Nabatov, lui aussi, était amoureux. Une étrange liaison s’était formée entre lui et Émilie Bantzev : une liaison d’ailleurs tout innocente, car, de même que Marie Pavlovna était, de toute son âme, une véritable jeune fille, de même la Rantzeva était le type de la femme, de l’épouse parfaite.

À seize ans, encore en pension, elle s’était éprise de Rantzev, qui était alors étudiant à l’université de Pétersbourg. Trois ans après, elle s’était mariée avec lui. Puis Rantzev, pour avoir pris part à des troubles universitaires, avait été déporté ; elle avait interrompu ses études de médecine pour le suivre ; et, comme il était devenu révolutionnaire, elle l’était tout de suite devenue aussi. Si son mari n’avait pas été à ses yeux le plus beau, le plus intelligent et le meilleur de tous les hommes, elle ne l’aurait pas aimé et ne se serait pas mariée avec lui. Mais l’ayant aimé et s’étant mariée avec lui parce qu’il était, à ses yeux, le plus beau, le plus intelligent et le meilleur des hommes, elle eût jugé monstrueux de concevoir la vie autrement que lui. Et lui, d’abord, il avait conçu la vie comme devant être consacrée à l’étude : de sorte que, elle aussi, elle avait considéré l’étude comme l’occupation idéale, et s’était mise à étudier la médecine. Puis son mari était devenu révolutionnaire : elle était devenue révolutionnaire. Elle était aussi capable que chacun de ses compagnons d’expliquer comment le régime social actuel était injuste, et comment tout homme avait le devoir de lutter contre lui, pour le remplacer par un régime nouveau, où la personnalité humaine pourrait se développer librement, etc. Et elle croyait de tout son cœur que c’étaient là ses propres sentiments et pensées ; mais, en réalité, elle pensait seulement que ce que pensait son mari était la vérité ; et son unique rêve, son unique plaisir, était de s’unir pleinement à l’âme de son mari.

À la suite de nouveaux troubles où elle avait pris part, on l’avait séparée de son mari et de son enfant ; et cette séparation lui avait été très cruelle. Mais elle la supportait avec fermeté, sachant qu’elle la supportait et pour son mari, et pour cette œuvre qui était certainement digne de tous les sacrifices, puisque son mari se sacrifiait pour elle.
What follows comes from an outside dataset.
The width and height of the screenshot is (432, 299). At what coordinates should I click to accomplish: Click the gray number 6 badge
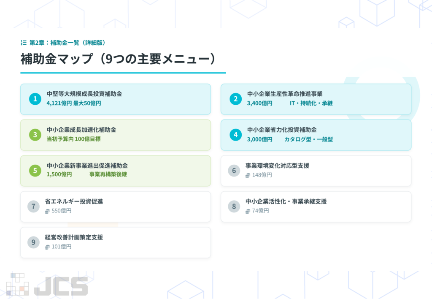(x=234, y=171)
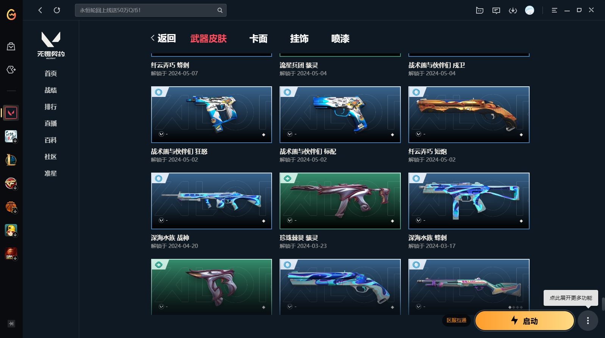Expand variant chevron on 深海水族 战神 card
The image size is (605, 338).
click(161, 220)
En pensée, elle restait toujours avec son mari ; et de même qu’elle n’avait aimé personne avant lui, elle ne pouvait aimer désormais personne autre que lui. Mais l’affection pure et dévouée de Nabatov la touchait et lui faisait plaisir. Lui, homme essentiellement moral, et habitué à vaincre ses désirs, il s’efforçait de traiter Émilie comme une sœur ; et cependant dans ses rapports avec elle, transparaissait par instants quelque chose de plus que l’affection d’un frère pour une sœur ; et ce quelque chose les inquiétait tous deux et leur faisait secrètement plaisir.

Ainsi personne, dans le groupe, n’était affranchi des préoccupations amoureuses, à l’exception de Marie Pavlovna et de l’ouvrier Markel.